Matching samples for controlled analyses in R

Lara Southard, PhD
Analytics Vidhya
Published in
6 min readDec 18, 2020


This code is to show examples of different ways you can procure a matched sample for analysis using tidyverse. This information includes contributions from multiple people.

Why Match?

If you want to isolate an effect and compare groups, we need to get rid of any other noise. For example, say you have two people. One person gets tutored and the other does not, then they both take the same test. We want to know if the tutoring sessions were effective. We cannot simply compare the test grades of these two individuals. We have to control for person-level variables that may be responsible for the different test scores in order to isolate the effect of the tutoring session. Some person-level differences that may influence a person’s ability to perform on this test may include prior knowledge, GPA, time since they were a student, etc. We rarely can isolate an effect (that’s why it’s so important to have good research methodology, but we don’t always get that option). Instead, we can approximate with a few different types of matching:

You can also use the following, which are not discussed in this file.
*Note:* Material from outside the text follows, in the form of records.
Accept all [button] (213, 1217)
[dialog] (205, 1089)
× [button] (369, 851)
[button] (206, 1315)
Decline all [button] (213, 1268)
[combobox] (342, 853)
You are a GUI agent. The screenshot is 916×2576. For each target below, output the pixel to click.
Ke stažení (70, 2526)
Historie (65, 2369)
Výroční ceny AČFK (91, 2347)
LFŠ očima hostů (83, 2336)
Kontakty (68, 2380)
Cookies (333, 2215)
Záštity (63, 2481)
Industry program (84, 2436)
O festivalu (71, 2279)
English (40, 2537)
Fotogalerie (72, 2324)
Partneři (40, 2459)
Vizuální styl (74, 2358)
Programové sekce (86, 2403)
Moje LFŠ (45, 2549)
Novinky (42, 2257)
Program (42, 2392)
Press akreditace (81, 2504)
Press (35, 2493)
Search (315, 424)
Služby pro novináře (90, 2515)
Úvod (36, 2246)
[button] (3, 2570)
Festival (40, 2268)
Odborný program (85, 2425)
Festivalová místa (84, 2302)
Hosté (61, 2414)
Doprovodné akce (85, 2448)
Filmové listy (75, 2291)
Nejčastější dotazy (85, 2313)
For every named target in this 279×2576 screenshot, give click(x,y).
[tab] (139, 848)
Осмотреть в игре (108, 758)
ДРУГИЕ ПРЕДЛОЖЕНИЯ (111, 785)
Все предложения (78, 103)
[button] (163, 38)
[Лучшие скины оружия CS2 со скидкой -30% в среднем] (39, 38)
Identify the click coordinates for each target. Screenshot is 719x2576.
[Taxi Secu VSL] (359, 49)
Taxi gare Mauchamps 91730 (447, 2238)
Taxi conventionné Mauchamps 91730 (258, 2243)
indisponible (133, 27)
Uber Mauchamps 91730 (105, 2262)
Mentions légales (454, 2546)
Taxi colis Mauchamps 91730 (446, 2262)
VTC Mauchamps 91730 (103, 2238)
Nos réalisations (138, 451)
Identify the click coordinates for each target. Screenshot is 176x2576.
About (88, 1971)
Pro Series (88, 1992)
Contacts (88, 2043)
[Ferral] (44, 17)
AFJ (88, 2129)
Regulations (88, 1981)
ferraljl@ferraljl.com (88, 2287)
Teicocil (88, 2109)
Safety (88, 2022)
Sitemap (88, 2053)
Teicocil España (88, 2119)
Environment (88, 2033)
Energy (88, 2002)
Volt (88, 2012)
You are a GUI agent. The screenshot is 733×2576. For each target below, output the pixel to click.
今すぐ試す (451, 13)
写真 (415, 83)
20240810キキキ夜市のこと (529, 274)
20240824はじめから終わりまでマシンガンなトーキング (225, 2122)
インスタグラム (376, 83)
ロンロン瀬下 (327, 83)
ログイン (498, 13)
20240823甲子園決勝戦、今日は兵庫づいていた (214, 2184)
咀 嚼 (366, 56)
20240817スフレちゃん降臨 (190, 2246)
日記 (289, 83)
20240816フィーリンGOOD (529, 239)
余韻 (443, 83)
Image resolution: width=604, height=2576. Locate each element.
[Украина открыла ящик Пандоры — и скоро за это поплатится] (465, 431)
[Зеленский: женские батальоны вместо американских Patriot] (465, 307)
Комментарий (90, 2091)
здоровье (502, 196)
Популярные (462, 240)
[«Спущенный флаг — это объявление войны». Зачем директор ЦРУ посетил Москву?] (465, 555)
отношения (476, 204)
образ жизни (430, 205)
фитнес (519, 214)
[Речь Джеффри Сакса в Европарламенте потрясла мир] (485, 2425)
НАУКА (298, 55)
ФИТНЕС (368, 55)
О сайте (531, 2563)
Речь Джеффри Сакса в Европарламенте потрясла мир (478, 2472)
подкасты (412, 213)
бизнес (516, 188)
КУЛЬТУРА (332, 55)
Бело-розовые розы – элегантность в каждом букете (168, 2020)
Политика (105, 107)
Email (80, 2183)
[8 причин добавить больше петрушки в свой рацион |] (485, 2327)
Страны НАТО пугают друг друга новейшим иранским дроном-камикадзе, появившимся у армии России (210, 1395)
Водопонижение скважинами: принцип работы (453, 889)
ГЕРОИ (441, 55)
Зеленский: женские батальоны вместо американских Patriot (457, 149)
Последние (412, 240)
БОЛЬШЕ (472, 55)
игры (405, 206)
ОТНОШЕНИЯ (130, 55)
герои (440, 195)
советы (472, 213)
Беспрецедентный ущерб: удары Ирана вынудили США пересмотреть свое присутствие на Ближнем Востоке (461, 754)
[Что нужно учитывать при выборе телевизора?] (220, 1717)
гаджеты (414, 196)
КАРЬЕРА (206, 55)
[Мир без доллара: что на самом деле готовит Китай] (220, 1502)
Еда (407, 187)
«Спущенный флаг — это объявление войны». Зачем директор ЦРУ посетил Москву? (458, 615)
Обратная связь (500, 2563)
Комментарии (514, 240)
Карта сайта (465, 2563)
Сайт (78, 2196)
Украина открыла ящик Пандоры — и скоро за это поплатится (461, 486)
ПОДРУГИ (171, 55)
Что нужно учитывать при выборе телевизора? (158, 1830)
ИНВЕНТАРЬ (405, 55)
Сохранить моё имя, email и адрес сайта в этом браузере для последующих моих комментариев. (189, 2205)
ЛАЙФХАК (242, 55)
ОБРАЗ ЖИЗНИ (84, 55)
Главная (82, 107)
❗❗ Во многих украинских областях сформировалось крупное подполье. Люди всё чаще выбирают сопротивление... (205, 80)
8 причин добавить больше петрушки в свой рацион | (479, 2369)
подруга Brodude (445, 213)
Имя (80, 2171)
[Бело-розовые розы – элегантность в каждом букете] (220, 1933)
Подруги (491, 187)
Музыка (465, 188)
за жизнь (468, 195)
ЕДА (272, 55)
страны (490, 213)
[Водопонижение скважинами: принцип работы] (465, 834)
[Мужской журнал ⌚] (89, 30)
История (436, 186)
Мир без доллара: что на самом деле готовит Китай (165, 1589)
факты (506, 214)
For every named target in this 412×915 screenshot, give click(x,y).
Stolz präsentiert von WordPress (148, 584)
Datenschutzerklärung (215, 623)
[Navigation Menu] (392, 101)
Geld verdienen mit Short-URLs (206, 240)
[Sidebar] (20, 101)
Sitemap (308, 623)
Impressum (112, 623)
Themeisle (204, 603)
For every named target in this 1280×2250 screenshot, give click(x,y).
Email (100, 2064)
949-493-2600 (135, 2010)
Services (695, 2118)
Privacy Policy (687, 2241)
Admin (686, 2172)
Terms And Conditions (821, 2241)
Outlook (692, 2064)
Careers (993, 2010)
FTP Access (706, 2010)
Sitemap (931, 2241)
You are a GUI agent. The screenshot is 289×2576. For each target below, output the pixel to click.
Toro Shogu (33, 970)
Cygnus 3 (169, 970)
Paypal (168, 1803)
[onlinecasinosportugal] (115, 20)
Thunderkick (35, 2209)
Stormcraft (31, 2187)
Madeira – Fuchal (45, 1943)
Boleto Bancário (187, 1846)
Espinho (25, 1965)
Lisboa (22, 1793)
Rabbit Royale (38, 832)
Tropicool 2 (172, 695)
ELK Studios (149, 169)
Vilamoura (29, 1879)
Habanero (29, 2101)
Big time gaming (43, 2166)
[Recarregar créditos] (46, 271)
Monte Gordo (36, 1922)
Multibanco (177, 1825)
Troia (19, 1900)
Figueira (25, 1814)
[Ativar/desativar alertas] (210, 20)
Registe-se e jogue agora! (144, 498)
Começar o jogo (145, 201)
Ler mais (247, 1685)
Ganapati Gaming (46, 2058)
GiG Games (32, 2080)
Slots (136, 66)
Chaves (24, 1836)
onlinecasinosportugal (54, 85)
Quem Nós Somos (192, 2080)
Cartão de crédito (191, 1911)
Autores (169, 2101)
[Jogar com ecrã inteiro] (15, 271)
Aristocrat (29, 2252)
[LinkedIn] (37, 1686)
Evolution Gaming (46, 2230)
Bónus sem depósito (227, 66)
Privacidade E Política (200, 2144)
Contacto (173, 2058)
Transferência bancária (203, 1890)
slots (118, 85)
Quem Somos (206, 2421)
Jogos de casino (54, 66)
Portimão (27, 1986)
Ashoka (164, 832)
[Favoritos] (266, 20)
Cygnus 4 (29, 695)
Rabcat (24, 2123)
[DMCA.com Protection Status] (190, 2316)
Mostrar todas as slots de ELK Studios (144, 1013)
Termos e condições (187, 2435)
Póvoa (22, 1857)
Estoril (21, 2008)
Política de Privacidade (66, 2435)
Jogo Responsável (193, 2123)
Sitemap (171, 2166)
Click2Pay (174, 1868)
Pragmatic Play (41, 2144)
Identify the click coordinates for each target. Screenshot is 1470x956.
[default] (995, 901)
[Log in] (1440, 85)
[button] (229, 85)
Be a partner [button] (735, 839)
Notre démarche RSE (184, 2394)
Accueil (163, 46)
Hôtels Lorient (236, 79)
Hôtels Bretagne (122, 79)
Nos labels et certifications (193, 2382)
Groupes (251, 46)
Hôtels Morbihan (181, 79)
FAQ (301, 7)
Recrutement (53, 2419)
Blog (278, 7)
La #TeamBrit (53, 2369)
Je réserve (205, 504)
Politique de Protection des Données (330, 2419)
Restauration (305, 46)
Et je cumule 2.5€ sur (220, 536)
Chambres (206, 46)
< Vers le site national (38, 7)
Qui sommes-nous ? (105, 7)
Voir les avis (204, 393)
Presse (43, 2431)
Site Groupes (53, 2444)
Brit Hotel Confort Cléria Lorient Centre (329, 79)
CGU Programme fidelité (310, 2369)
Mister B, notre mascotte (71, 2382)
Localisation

  1. Propensity Score Matching
  2. Alternative: Stratified samples

I will go through each of these and how to perform them in R.

What to match on:

This really is specific to your business problem or research question. However, I have described my approach below: My approach, especially when working with a lot of data, is to start with looking at the variables I might want to match on. I will use the code below to count how many people I have per group per combination of the levels of each potential matching variable.

data %>%
group_by(group, matchvar1, matchvar2, matchvar3) %>%
summarise(n=n()) %>%

If I notice that there are very few people in my control group that have certain combinations of levels then it’ll be hard to match them to my target group. This is especially true if there are more people in the target group with a certain combination than the control group unless you can use replacement. Using replacement is usually specific to your hypothesis.

Let’s make this more concrete: say we are matching on gender and ethnicity.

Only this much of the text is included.